Man sieht bereits, dass sich die altkirchliche Bibelauslegung nicht auf einen einzigen Sinn festlegen lässt. Dabei ist der vierfache Schriftsinn nicht alternativ zu verstehen, sondern additiv: Die Bibel ist wahr in jedem Sinn, im wörtlichen wie im allegorischen, moralischen und anagogischen Sinn. Schon die altkirchliche Tradition der Bibelauslegung ist also deutlich komplexer als es der moderne Biblizismus erlaubt.

Der Clou ist aber: Wenn Augustinus sich an einer wörtlichen Auslegung versucht, so zieht er völlig selbstverständlich den damaligen Stand der wissenschaftlichen Erkenntnis heran. Ihm würde es niemals einfallen, aus der Bibel naturwissenschaftliche Aussagen abzuleiten. Auch und gerade bei einer wörtlichen Auslegung greift er auf das ihm bekannte Wissen zurück, um so dem wörtlichen Schriftsinn auf die Spur zu kommen.

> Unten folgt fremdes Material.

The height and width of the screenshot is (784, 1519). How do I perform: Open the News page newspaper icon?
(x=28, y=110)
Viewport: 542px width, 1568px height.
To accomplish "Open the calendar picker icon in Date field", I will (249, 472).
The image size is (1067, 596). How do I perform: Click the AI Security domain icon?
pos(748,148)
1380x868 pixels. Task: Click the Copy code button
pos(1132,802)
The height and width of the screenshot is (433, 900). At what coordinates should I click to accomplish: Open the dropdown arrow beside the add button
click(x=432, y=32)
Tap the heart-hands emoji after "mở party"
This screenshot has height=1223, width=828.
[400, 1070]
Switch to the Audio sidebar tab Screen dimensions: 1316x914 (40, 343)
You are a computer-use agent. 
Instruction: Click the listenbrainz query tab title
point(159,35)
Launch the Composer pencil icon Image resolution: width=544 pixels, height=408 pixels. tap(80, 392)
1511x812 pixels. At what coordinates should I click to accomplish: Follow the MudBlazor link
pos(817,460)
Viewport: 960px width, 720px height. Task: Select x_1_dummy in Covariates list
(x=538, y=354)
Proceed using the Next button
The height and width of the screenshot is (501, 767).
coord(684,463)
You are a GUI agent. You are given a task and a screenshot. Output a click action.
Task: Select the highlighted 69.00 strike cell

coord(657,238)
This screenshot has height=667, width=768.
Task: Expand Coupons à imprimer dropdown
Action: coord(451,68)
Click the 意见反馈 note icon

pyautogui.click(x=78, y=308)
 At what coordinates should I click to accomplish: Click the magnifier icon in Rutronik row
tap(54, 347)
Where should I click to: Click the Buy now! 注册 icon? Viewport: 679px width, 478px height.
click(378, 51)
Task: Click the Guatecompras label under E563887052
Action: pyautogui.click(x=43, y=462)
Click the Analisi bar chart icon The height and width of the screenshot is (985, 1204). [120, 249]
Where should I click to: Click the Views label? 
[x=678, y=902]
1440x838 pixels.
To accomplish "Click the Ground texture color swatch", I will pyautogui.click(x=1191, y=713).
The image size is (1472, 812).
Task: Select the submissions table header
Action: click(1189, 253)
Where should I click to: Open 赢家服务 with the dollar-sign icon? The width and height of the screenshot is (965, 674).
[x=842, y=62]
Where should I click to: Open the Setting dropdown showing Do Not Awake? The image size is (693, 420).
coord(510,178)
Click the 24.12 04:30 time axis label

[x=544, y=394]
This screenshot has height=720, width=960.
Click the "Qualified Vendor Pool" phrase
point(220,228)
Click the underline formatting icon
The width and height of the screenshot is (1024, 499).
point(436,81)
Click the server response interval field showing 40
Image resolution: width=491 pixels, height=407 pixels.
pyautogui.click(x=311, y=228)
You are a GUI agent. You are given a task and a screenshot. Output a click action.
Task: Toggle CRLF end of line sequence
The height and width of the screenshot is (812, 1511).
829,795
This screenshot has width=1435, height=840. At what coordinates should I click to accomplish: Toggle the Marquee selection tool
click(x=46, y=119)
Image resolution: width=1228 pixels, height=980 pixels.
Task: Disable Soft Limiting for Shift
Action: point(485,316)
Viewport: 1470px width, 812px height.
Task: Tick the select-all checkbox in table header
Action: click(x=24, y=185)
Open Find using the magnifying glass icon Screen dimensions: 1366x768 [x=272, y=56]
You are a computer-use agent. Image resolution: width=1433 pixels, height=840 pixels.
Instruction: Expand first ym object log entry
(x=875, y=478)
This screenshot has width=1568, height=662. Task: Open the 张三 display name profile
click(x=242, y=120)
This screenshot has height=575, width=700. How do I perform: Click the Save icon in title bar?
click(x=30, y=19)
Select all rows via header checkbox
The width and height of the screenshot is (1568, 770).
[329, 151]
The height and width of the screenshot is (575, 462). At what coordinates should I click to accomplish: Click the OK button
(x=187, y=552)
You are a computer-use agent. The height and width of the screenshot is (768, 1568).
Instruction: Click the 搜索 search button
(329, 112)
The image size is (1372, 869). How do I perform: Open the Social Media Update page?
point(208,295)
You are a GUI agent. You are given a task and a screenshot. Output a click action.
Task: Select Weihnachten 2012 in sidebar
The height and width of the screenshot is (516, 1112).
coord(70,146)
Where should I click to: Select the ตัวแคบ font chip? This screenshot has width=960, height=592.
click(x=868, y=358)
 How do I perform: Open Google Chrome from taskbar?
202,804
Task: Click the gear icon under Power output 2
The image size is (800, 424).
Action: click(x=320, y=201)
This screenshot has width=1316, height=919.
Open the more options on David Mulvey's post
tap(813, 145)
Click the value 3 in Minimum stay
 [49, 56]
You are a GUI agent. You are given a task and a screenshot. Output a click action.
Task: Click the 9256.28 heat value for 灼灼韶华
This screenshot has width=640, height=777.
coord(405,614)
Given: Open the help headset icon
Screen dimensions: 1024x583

Ja, er polemisiert sogar gegen jene, wie er sieht nennt, unbesonnenen Eiferer, die das anders halten:

Oft genug kommt es vor, daß auch ein Nichtchrist ein ganz sicheres Wissen durch Vernunft und Erfahrung erworben hat, mit dem er etwas über die Erde und den Himmel, über Lauf und Umlauf, Größe und Abstand der Gestirne, über bestimmte Sonnen- und Mondfinsternisse, über die Umläufe der Jahre und Zeiten, über die Naturen der Lebewesen, Sträucher, Steine und dergleichen zu sagen hat. Nichts ist nun peinlicher, gefährlicher und am schärfsten zu verwerfen, als wenn ein Christ mit Berufung auf die christlichen Schriften zu einem Ungläubigen über diese Dinge Behauptungen aufstellt, die falsch sind und, wie man sagt, den Himmel auf den Kopf stellen, so daß der andre kaum sein Lachen zurückhalten kann. Daß ein solcher Ignorant Spott erntet, ist nicht das Schlimmste, sondern daß von Draußenstehenden geglaubt wird, unsere Autoren hätten so etwas gedacht. Gerade sie, um deren Heil wir uns mühen, tragen den größten Schaden, wenn sie unsere Gottesmänner daraufhin als Ungelehrte verachten und zurückweisen. Denn wenn sie einen von uns Christen auf einem Gebiet, das sie genau kennen, bei einem Irrtum ertappen und merken, wie er seinen Unsinn mit unseren Büchern belegen will, wie sollen sie dann jemals diesen Büchern die Auferstehung der Toten, die Hoffnung auf das ewige Leben und das Himmelreich glauben, da sie das für falsch halten müssen, was diese Bücher geschrieben haben über Dinge, die sie selbst erfahren haben und als unzweifelhaft erkennen konnten? Es ist unbeschreiblich, wie viel Verdruß und Kummer einsichtigen Brüdern durch solche unbesonnene Eiferer bereitet wird, die von Leuten, die nicht durch die Autorität unserer Bücher gestützt werden, in ihren verkehrten und falschen Ansichten verächtlich zurückgewiesen werden und dann beginnen, das zu verteidigen, was sie in ihrer leichtsinnigsten Verwegenheit offenkundig falsch gesagt haben.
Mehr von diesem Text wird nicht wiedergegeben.